De la lettre posée du premier plan, au vingtième plan où elle a déclenché la l'écriture d'une autre lettre par Victor Hugo et sa lecture par le directeur du journal, Truffaut aura ainsi magnifié le pouvoir d'Adèle, par son esprit puis par l'écriture, de rendre vrai un temps son idée fixe. Cette lettre a visuellement marché sur l'eau. Elle ne connaît pas le sort de Léopoldine noyée. Cette performance est accomplie par l'esprit d’Adèle, Truffaut en fait la conclusion magnifique de son film. Alors qu'on pourrait le croire clôt par la série de photographies en noir et blanc narrant la fin de ses jours, apparaît soudain Isabelle Adjanie en Adèle avec en voix off : "50 années plus tôt avant de quitter Guernesey, Adèle avait écrit dans son journal : Cette chose incroyable qui fait qu'une jeune fille marche sur la mer, passe de l'ancien monde au nouveau monde pour rejoindre son amant. Cette chose là je la ferai".

On est là bien loin des habituels fins de biopics où une photographie du personnage réel vient attesté de sa ressemblance avec l'acteur. C'est en effet, le visage d'Adjani qui est au cœur du film.

Un visage déterritorialisé

Née en 1830, Adèle Hugo est censée avoir 33 ans au début du récit alors qu'Isabelle Adjanie, révélée un an auparavant dans l'école des femmes à la comédie française puis La gifle (Claude Pinoteau, 1974) n'a que 19 ans . Truffaut la convainc d'abandonner la Maison de Molière pour tourner avec lui. Il lui écrit : Vous êtes une actrice fabuleuse et, à l'exception de Jeanne Moreau, je n'ai jamais senti un désir aussi impérieux de fixer un visage sur la pellicule, tout de suite, toutes affaires cessantes. J'accepte l'idée que le théâtre est une noble cause, mais ma chose à moi est le cinéma et, en sortant de La Gifle, j'ai eu la conviction que l'on devrait vous filmer tous les jours, même le dimanche.

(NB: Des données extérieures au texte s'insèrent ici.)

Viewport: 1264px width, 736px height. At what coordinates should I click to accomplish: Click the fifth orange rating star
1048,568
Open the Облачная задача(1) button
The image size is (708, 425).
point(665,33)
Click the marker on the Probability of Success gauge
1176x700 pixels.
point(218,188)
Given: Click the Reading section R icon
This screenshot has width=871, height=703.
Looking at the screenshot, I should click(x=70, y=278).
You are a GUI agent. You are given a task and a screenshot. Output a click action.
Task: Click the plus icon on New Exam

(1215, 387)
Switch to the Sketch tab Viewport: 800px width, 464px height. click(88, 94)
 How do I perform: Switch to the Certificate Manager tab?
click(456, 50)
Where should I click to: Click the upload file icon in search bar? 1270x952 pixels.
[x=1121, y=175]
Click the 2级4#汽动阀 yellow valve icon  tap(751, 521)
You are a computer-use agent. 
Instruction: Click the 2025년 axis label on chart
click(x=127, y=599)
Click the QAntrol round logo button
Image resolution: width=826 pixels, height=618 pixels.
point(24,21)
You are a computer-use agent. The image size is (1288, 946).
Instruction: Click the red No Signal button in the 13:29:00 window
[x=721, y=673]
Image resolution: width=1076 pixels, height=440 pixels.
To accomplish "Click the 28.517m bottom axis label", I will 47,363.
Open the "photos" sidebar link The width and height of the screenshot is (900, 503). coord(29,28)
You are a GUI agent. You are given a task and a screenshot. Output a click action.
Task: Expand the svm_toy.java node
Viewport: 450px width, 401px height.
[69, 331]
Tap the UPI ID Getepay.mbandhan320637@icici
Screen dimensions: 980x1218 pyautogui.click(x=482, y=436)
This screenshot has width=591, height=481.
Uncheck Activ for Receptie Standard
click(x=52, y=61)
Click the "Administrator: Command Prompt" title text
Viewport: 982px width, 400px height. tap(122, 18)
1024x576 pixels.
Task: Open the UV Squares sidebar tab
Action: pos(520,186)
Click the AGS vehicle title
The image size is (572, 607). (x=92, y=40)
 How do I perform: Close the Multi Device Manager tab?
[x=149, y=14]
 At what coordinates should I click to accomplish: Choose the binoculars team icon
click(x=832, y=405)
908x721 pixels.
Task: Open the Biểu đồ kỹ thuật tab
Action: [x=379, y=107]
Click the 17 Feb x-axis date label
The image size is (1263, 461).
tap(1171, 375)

Très peu d'événements dramatiques interviennent dans le film, les lieux sont réduits (La banque, la chambre chez Mme Saunders, quelques extérieurs filmés majoritairement de nuit; pas de ciel même à la Barbade). Beaucoup d'éléments reprennent le thème de l'écriture : les lettres écrites ou disposées dans la veste de Pinson, les rames de papier achetées chez Whistler, le libraire, l'encrier que tient David, l'enfant à la banque). Peu de scènes sont reliées entre elles par un lien de cause à effet ou par une quelconque continuité temporelle. De nombreux fondus au noir viennent au contraire isoler les séquences les unes aux autres. Le temps ne passe pas; il se répète.

Sur les soixante-treize segments du film, vingt huit se passent la nuit; dix neuf sont muets et onze n'ont pour seul accompagnement sonore que le texte du journal ou des lettres d'Adèle. Cette triple absence d'enchaînement temporel, de lumière et de dialogues vient suspendre le cours de la logique diurne pour soumettre le déroulement du récit aux courts circuits de l'imaginaire.

Lyrisme truffaldien

La fin avec Adèle affirmant qu'elle va marcher sur l'eau, l'autel dressé et l'appel à l'enfance relèvent d'un lyrisme typiquement truffadidien. L'autel dressé à Pinson rappelle celui du jeune Antoine dressé en remerciement à Balzac dans les 400 coups. L'empathie avec l'enfance se déploie ici quand Adèle rejoint David dans la petite niche sous l'écritoire, espace protégé où s'est réfugié l'enfant; elle s'affirme alors être Léopoldine ou du moins son équivalent dans le cœur de son père. Ce n'est que quand elle a obtenu ce qu'elle espère de sa vie d'adulte qu'elle revient vers l'enfant et assume son identité. Elle est Adèle. En lui préférant sa sœur, Victor Hugo a aliéné l'identité de sa fille cadette. Si le titre du film occulte son patronyme, ce n'est pas tant pour laisser planer un mystère sur l'identité d'Adèle, que pour refléter ce manque fondamental d'identité. Le seul ressort dramatique du film est de montrer comment l'imagination fertile d'Adèle  lui permet de survivre dans cette situation intenable. Son visage, à jamais celui d'Adjani reste intacte, seule sa robe et le châle de Mme Saunders deviennent haillons.